* start *

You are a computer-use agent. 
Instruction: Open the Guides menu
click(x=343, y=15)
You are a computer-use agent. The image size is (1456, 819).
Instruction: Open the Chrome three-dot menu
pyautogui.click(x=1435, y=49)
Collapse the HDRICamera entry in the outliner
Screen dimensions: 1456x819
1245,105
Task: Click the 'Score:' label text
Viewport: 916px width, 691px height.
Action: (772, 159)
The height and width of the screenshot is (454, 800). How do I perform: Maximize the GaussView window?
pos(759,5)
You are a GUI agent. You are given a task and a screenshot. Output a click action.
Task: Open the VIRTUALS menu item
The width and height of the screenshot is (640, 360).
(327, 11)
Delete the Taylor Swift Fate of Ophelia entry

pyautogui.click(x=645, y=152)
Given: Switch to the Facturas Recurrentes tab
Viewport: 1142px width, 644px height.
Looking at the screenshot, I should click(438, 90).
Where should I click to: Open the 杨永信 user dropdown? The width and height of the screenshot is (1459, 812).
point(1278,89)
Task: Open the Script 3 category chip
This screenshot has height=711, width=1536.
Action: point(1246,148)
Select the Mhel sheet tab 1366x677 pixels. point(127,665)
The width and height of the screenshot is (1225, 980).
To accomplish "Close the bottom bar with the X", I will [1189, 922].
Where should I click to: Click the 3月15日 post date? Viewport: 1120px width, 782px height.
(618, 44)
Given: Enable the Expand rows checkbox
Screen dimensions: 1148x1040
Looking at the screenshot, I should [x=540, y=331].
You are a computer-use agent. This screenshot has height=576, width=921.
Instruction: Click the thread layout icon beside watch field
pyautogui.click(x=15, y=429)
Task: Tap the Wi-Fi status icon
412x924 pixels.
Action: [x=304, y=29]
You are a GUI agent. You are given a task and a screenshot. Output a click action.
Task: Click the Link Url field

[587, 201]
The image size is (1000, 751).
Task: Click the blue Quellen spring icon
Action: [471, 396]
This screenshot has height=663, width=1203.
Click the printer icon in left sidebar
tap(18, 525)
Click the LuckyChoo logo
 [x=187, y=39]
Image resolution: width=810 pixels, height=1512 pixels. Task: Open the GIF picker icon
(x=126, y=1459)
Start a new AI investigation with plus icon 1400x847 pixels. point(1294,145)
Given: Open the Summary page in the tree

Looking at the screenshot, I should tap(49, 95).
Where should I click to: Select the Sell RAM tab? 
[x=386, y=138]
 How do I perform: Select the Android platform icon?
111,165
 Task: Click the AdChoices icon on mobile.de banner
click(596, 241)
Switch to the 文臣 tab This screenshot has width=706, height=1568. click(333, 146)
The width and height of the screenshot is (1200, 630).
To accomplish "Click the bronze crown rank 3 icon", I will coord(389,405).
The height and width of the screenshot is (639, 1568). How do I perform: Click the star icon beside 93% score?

* end *

### Work to complete
Rewrite the items from the line with "Given: Enable the Expand rows checkbox" to the line with "Action: [x=304, y=29]", replacing "icon" with "button" and leaving everything else the same.

### The result
Given: Enable the Expand rows checkbox
Screen dimensions: 1148x1040
Looking at the screenshot, I should [x=540, y=331].
You are a computer-use agent. This screenshot has height=576, width=921.
Instruction: Click the thread layout button beside watch field
pyautogui.click(x=15, y=429)
Task: Tap the Wi-Fi status button
412x924 pixels.
Action: [x=304, y=29]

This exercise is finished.